[Stored records]
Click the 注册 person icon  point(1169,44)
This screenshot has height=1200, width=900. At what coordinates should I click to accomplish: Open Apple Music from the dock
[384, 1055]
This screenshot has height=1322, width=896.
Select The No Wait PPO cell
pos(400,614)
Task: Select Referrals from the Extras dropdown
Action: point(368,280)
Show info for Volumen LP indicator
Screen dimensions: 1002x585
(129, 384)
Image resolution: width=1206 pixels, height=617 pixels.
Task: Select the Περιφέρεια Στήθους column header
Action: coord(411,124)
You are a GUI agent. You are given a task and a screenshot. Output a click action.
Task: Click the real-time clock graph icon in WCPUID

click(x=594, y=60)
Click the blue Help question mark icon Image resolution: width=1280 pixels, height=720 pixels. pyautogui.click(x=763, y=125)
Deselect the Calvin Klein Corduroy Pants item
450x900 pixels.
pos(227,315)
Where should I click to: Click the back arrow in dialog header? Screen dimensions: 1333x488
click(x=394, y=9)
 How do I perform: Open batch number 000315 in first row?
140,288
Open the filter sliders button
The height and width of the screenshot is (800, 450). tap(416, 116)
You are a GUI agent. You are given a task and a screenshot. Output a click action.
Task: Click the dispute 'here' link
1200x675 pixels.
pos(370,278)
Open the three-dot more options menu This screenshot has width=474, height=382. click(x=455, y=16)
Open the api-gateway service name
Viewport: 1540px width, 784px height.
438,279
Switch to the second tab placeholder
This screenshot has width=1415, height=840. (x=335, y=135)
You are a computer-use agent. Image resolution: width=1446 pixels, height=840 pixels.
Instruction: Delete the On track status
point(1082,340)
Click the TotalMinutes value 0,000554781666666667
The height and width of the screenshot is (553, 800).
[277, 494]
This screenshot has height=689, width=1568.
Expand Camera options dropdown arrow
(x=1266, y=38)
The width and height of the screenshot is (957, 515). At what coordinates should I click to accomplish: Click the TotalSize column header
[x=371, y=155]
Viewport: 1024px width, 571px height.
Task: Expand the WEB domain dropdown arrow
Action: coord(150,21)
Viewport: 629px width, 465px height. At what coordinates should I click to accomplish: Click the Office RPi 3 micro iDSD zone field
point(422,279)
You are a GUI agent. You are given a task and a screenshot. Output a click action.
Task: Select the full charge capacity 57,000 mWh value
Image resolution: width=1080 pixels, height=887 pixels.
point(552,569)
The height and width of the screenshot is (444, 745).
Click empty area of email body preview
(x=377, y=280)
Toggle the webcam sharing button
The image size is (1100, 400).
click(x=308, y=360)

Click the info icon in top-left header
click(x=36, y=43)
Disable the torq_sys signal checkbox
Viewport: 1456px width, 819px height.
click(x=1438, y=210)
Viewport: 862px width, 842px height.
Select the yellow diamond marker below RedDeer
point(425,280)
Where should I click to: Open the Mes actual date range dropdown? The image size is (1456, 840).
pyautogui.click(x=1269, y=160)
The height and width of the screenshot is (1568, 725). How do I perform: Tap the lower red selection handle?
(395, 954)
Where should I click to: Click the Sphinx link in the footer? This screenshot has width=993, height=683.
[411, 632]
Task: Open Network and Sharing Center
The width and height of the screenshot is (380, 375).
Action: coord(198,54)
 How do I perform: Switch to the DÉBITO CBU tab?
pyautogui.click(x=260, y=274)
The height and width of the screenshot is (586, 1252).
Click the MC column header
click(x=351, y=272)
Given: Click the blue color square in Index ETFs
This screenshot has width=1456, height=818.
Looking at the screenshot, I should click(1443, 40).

* [EXERCISE BRIEF]:
Rewrite the listing above, changing "GUI agent" to "screen agent" and keeping everything else the same.

* [WRITTEN ANSWER]:
Click the 注册 person icon  point(1169,44)
This screenshot has height=1200, width=900. At what coordinates should I click to accomplish: Open Apple Music from the dock
[384, 1055]
This screenshot has height=1322, width=896.
Select The No Wait PPO cell
pos(400,614)
Task: Select Referrals from the Extras dropdown
Action: point(368,280)
Show info for Volumen LP indicator
Screen dimensions: 1002x585
(129, 384)
Image resolution: width=1206 pixels, height=617 pixels.
Task: Select the Περιφέρεια Στήθους column header
Action: coord(411,124)
You are a screen agent. You are given a task and a screenshot. Output a click action.
Task: Click the real-time clock graph icon in WCPUID

click(x=594, y=60)
Click the blue Help question mark icon Image resolution: width=1280 pixels, height=720 pixels. pyautogui.click(x=763, y=125)
Deselect the Calvin Klein Corduroy Pants item
450x900 pixels.
pos(227,315)
Where should I click to: Click the back arrow in dialog header? Screen dimensions: 1333x488
click(x=394, y=9)
 How do I perform: Open batch number 000315 in first row?
140,288
Open the filter sliders button
The height and width of the screenshot is (800, 450). tap(416, 116)
You are a screen agent. You are given a task and a screenshot. Output a click action.
Task: Click the dispute 'here' link
1200x675 pixels.
pos(370,278)
Open the three-dot more options menu This screenshot has width=474, height=382. click(x=455, y=16)
Open the api-gateway service name
Viewport: 1540px width, 784px height.
438,279
Switch to the second tab placeholder
This screenshot has width=1415, height=840. (x=335, y=135)
You are a computer-use agent. Image resolution: width=1446 pixels, height=840 pixels.
Instruction: Delete the On track status
point(1082,340)
Click the TotalMinutes value 0,000554781666666667
The height and width of the screenshot is (553, 800).
[277, 494]
This screenshot has height=689, width=1568.
Expand Camera options dropdown arrow
(x=1266, y=38)
The width and height of the screenshot is (957, 515). At what coordinates should I click to accomplish: Click the TotalSize column header
[x=371, y=155]
Viewport: 1024px width, 571px height.
Task: Expand the WEB domain dropdown arrow
Action: coord(150,21)
Viewport: 629px width, 465px height. At what coordinates should I click to accomplish: Click the Office RPi 3 micro iDSD zone field
point(422,279)
You are a screen agent. You are given a task and a screenshot. Output a click action.
Task: Select the full charge capacity 57,000 mWh value
Image resolution: width=1080 pixels, height=887 pixels.
point(552,569)
The height and width of the screenshot is (444, 745).
Click empty area of email body preview
(x=377, y=280)
Toggle the webcam sharing button
The image size is (1100, 400).
click(x=308, y=360)

Click the info icon in top-left header
click(x=36, y=43)
Disable the torq_sys signal checkbox
Viewport: 1456px width, 819px height.
click(x=1438, y=210)
Viewport: 862px width, 842px height.
Select the yellow diamond marker below RedDeer
point(425,280)
Where should I click to: Open the Mes actual date range dropdown? The image size is (1456, 840).
pyautogui.click(x=1269, y=160)
The height and width of the screenshot is (1568, 725). How do I perform: Tap the lower red selection handle?
(395, 954)
Where should I click to: Click the Sphinx link in the footer? This screenshot has width=993, height=683.
[411, 632]
Task: Open Network and Sharing Center
The width and height of the screenshot is (380, 375).
Action: coord(198,54)
 How do I perform: Switch to the DÉBITO CBU tab?
pyautogui.click(x=260, y=274)
The height and width of the screenshot is (586, 1252).
Click the MC column header
click(x=351, y=272)
Given: Click the blue color square in Index ETFs
This screenshot has width=1456, height=818.
Looking at the screenshot, I should click(1443, 40).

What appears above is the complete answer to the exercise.